Con il senno del poi si è trattato di una significativa perdita dal punto di vista tecnico per la Reggina. Gori non ha demeritato e si era anche procurato un rigore, ma avere a disposizione il francese avrebbe consentito di avere soluzioni diverse nella seconda frazione. Già nel primo tempo aveva iniziato a prendersi degli spazi tra le linee che davano fastidio alla fase difensiva avversaria.
Qualche buona chiusura difensiva aveva dato l’impressione che lo stessero contenendo, ma questo non accadeva puntualmente. Non si avrà mai la controprova su cosa sarebbe accaduto nel momento in cui i ritmi si sono abbassati e la classe di giocatori come Menez poteva fare la differenza.

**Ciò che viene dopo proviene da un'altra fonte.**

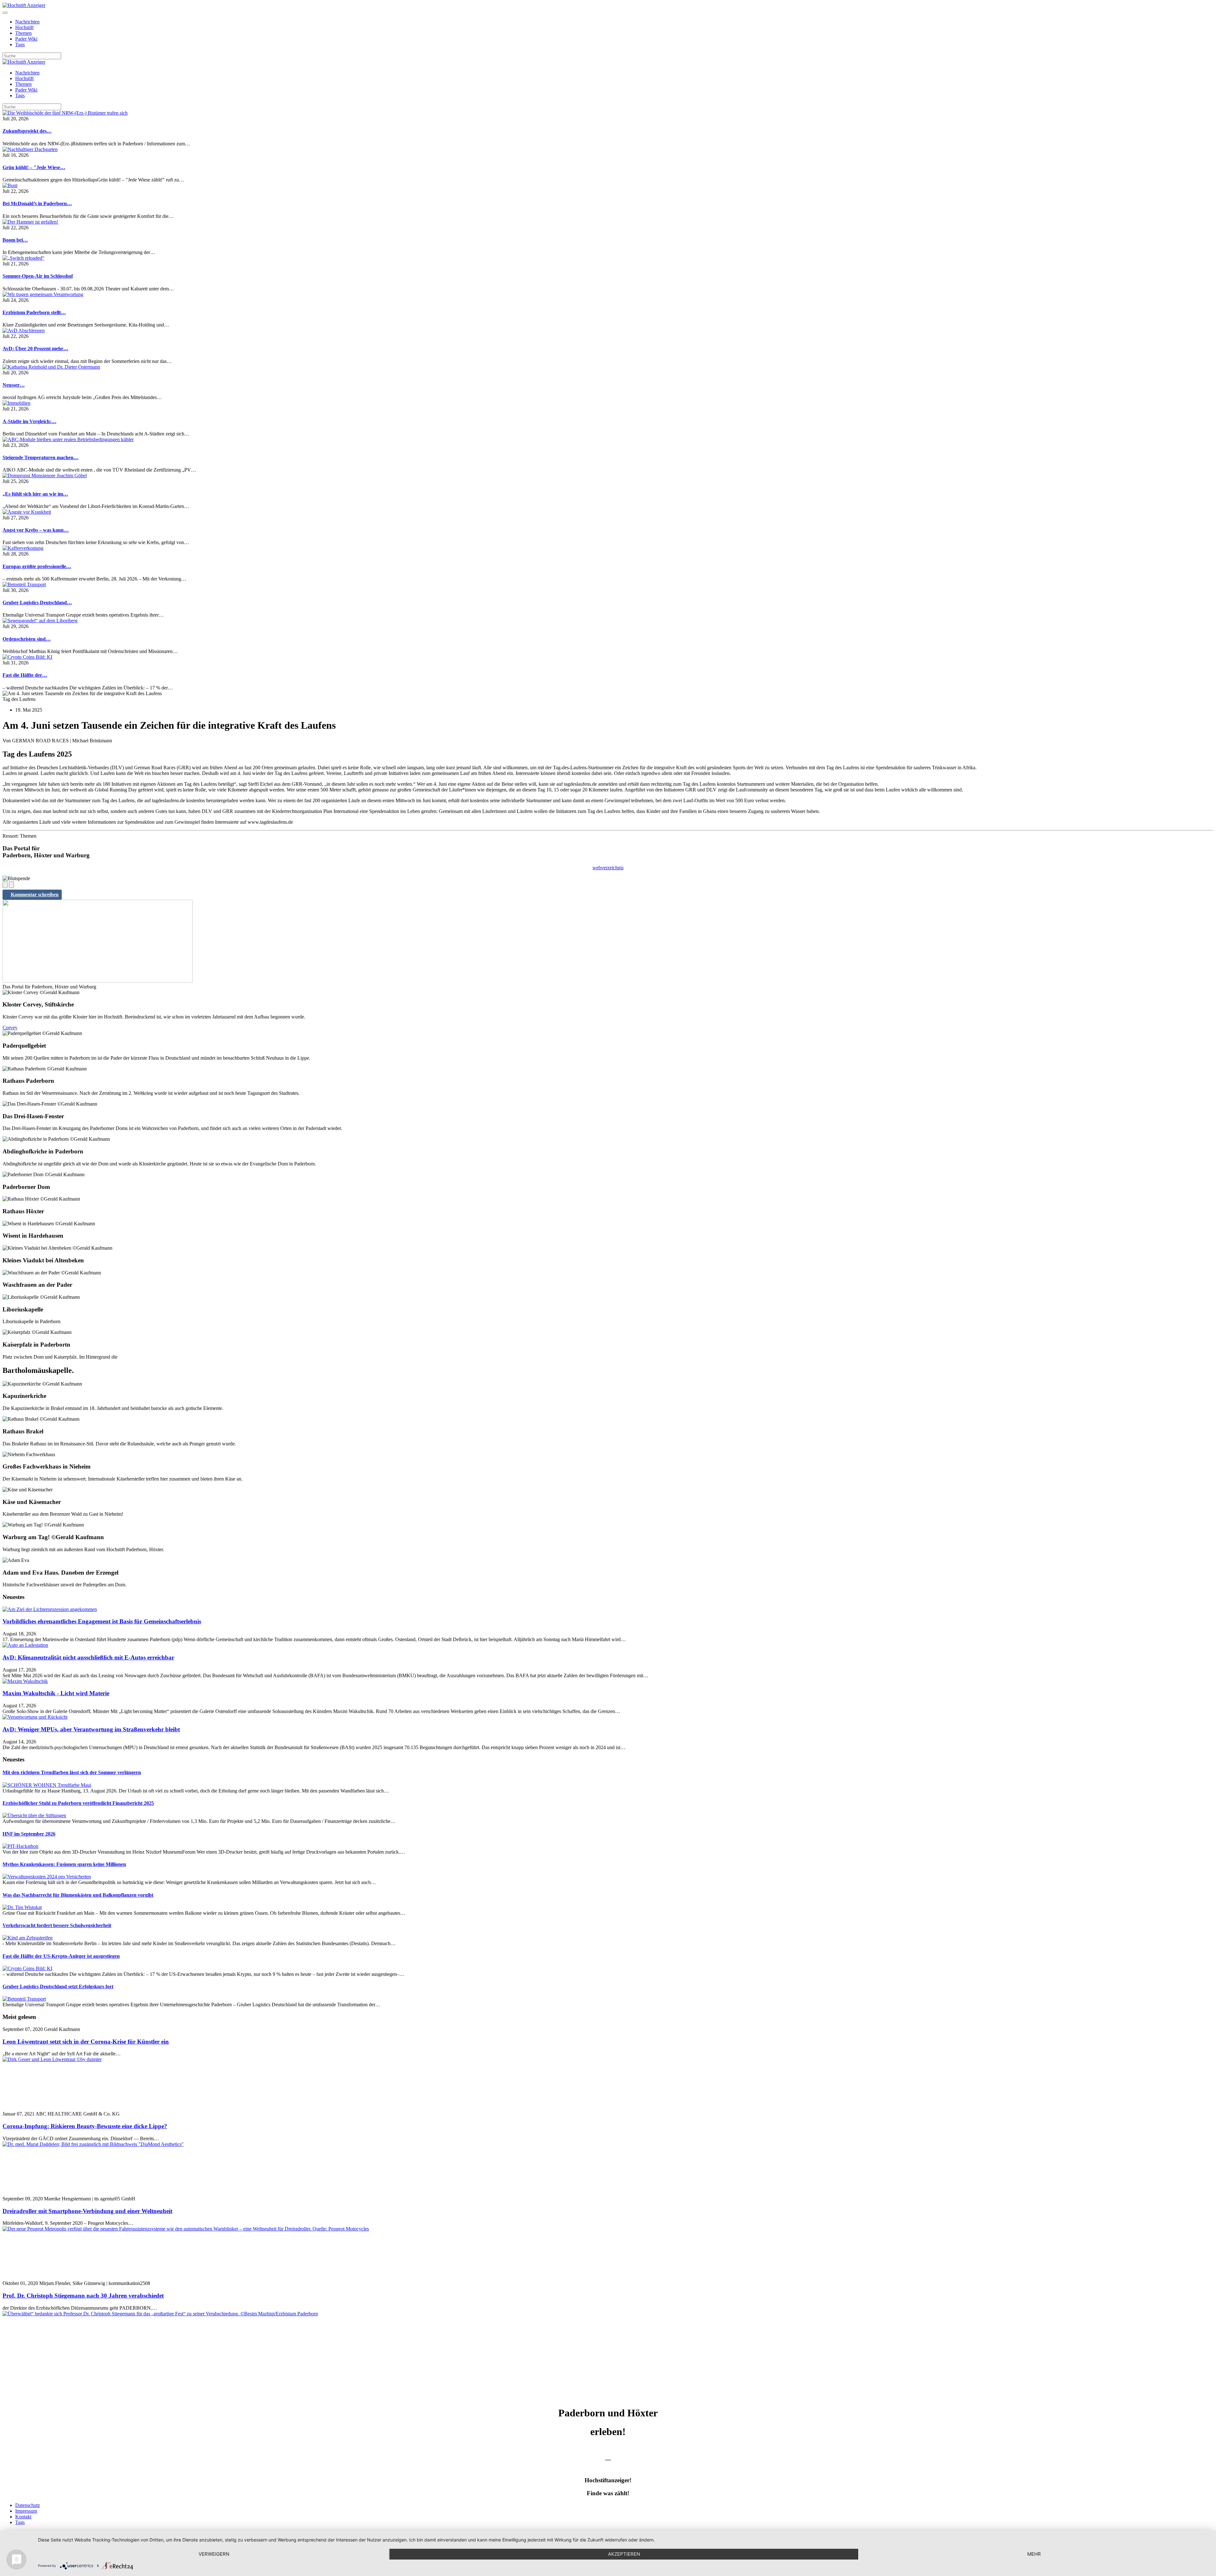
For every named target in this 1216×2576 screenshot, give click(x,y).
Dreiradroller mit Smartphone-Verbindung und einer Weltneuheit (87, 2211)
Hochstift (24, 27)
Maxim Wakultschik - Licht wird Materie (56, 1693)
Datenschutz (27, 2505)
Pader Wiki (26, 38)
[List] (11, 884)
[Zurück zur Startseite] (24, 5)
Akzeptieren (624, 2554)
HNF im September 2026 (29, 1834)
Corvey (10, 1027)
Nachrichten (27, 21)
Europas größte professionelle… (37, 566)
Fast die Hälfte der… (25, 675)
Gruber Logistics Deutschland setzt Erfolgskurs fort (58, 1986)
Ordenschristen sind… (27, 639)
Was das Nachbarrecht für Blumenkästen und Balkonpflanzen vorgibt (78, 1895)
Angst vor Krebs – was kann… (36, 530)
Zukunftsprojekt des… (27, 131)
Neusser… (14, 385)
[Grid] (5, 884)
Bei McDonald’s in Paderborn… (37, 203)
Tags (20, 44)
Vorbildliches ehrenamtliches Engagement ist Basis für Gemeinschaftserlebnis (102, 1621)
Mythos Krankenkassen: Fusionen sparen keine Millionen (64, 1864)
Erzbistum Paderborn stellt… (34, 312)
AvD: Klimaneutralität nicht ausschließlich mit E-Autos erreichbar (88, 1657)
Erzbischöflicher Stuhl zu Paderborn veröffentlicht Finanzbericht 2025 (78, 1803)
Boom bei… (15, 240)
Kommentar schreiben (35, 894)
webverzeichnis (608, 867)
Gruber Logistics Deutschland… (37, 602)
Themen (23, 33)
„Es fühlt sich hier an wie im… (35, 494)
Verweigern (214, 2554)
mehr (1034, 2554)
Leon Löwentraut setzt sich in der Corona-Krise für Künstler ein (86, 2041)
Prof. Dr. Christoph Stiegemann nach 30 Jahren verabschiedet (83, 2295)
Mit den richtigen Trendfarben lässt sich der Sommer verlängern (72, 1772)
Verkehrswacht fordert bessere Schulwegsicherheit (57, 1925)
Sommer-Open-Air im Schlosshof (38, 276)
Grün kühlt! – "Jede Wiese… (34, 167)
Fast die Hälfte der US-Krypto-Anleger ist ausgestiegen (61, 1956)
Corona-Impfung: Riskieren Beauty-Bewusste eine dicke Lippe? (85, 2126)
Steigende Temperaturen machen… (41, 457)
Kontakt (23, 2516)
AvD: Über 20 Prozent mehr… (35, 348)
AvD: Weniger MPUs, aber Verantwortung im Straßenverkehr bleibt (91, 1729)
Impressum (26, 2511)
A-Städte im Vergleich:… (29, 421)
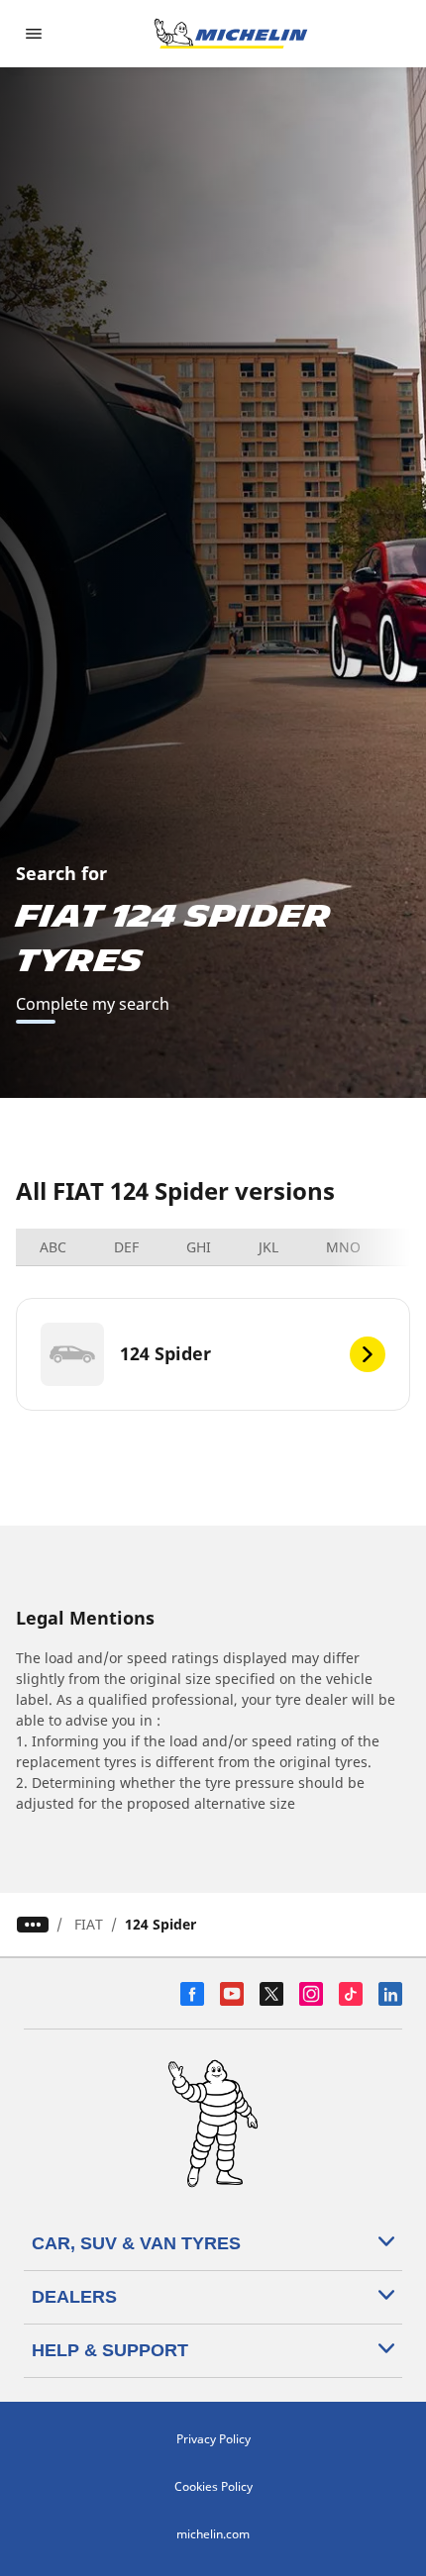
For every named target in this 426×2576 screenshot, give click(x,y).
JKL (268, 1247)
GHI (198, 1247)
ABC (53, 1247)
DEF (126, 1247)
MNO (343, 1247)
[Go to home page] (231, 33)
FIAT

Adesso, però, si può tirare un sospiro di sollievo. Avere a disposizione Jeremy Menez è un plus che la Reggina si tiene strettae farne a meno rappresenta sempre una perdita imporante. Merito di Pippo Inzaghi che ridato al calciatore le motivazioni giuste per poter rappresentare un tassello fondamentale del suo progetto tattico.